1 files changed, 62 insertions, 27 deletions
diff --git a/libsolidity/parsing/Scanner.cpp b/libsolidity/parsing/Scanner.cpp
index dbe1f389..e9dad2ad 100644
--- a/libsolidity/parsing/Scanner.cpp
+++ b/libsolidity/parsing/Scanner.cpp
@@ -214,9 +214,9 @@ void Scanner::addUnicodeAsUTF8(unsigned codepoint)
 }
 
 // Ensure that tokens can be stored in a byte.
-BOOST_STATIC_ASSERT(Token::NUM_TOKENS <= 0x100);
+BOOST_STATIC_ASSERT(TokenTraits::count() <= 0x100);
 
-Token::Value Scanner::next()
+Token Scanner::next()
 {
 	m_currentToken = m_nextToken;
 	m_skippedComment = m_nextSkippedComment;
@@ -225,7 +225,7 @@ Token::Value Scanner::next()
 	return m_currentToken.token;
 }
 
-Token::Value Scanner::selectToken(char _next, Token::Value _then, Token::Value _else)
+Token Scanner::selectToken(char _next, Token _then, Token _else)
 {
 	advance();
 	if (m_char == _next)
@@ -249,7 +249,7 @@ void Scanner::skipWhitespaceExceptUnicodeLinebreak()
 		advance();
 }
 
-Token::Value Scanner::skipSingleLineComment()
+Token Scanner::skipSingleLineComment()
 {
 	// Line terminator is not part of the comment. If it is a
 	// non-ascii line terminator, it will result in a parser error.
@@ -259,7 +259,7 @@ Token::Value Scanner::skipSingleLineComment()
 	return Token::Whitespace;
 }
 
-Token::Value Scanner::scanSingleLineDocComment()
+Token Scanner::scanSingleLineDocComment()
 {
 	LiteralScope literal(this, LITERAL_TYPE_COMMENT);
 	advance(); //consume the last '/' at ///
@@ -295,7 +295,7 @@ Token::Value Scanner::scanSingleLineDocComment()
 	return Token::CommentLiteral;
 }
 
-Token::Value Scanner::skipMultiLineComment()

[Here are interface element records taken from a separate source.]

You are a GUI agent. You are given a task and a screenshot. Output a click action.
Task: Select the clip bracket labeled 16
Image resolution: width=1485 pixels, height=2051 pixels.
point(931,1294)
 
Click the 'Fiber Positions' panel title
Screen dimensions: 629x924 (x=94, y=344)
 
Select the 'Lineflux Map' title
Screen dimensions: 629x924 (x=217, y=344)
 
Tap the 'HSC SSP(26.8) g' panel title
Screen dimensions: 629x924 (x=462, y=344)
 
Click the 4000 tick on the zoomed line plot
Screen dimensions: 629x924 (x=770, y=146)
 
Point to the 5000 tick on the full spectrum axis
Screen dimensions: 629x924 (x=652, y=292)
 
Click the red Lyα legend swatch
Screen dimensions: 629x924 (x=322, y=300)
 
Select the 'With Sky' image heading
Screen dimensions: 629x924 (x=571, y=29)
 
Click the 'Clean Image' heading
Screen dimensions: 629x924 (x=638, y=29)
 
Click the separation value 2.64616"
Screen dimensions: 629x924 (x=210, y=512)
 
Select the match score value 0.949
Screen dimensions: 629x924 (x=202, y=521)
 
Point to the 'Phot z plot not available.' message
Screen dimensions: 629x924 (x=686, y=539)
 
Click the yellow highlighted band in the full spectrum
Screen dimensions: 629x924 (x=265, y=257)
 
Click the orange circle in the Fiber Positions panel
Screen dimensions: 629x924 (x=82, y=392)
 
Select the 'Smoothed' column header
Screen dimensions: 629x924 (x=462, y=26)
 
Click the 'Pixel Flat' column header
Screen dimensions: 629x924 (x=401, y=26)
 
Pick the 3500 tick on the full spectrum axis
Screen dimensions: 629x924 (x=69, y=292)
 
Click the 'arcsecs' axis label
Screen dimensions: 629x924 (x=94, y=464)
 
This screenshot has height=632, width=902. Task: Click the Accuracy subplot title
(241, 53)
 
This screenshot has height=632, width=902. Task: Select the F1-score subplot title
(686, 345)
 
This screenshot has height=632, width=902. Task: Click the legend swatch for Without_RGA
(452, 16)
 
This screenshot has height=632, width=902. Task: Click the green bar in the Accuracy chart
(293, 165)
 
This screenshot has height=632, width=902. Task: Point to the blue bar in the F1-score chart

+Token Scanner::skipMultiLineComment()
 {
 	advance();
 	while (!isSourcePastEndOfInput())
@@ -316,7 +316,7 @@ Token::Value Scanner::skipMultiLineComment()
 	return Token::Illegal;
 }
 
-Token::Value Scanner::scanMultiLineDocComment()
+Token Scanner::scanMultiLineDocComment()
 {
 	LiteralScope literal(this, LITERAL_TYPE_COMMENT);
 	bool endFound = false;
@@ -369,7 +369,7 @@ Token::Value Scanner::scanMultiLineDocComment()
 		return Token::CommentLiteral;
 }
 
-Token::Value Scanner::scanSlash()
+Token Scanner::scanSlash()
 {
 	int firstSlashPosition = sourcePos();
 	advance();
@@ -380,7 +380,7 @@ Token::Value Scanner::scanSlash()
 		else if (m_char == '/')
 		{
 			// doxygen style /// comment
-			Token::Value comment;
+			Token comment;
 			m_nextSkippedComment.location.start = firstSlashPosition;
 			comment = scanSingleLineDocComment();
 			m_nextSkippedComment.location.end = sourcePos();
@@ -406,7 +406,7 @@ Token::Value Scanner::scanSlash()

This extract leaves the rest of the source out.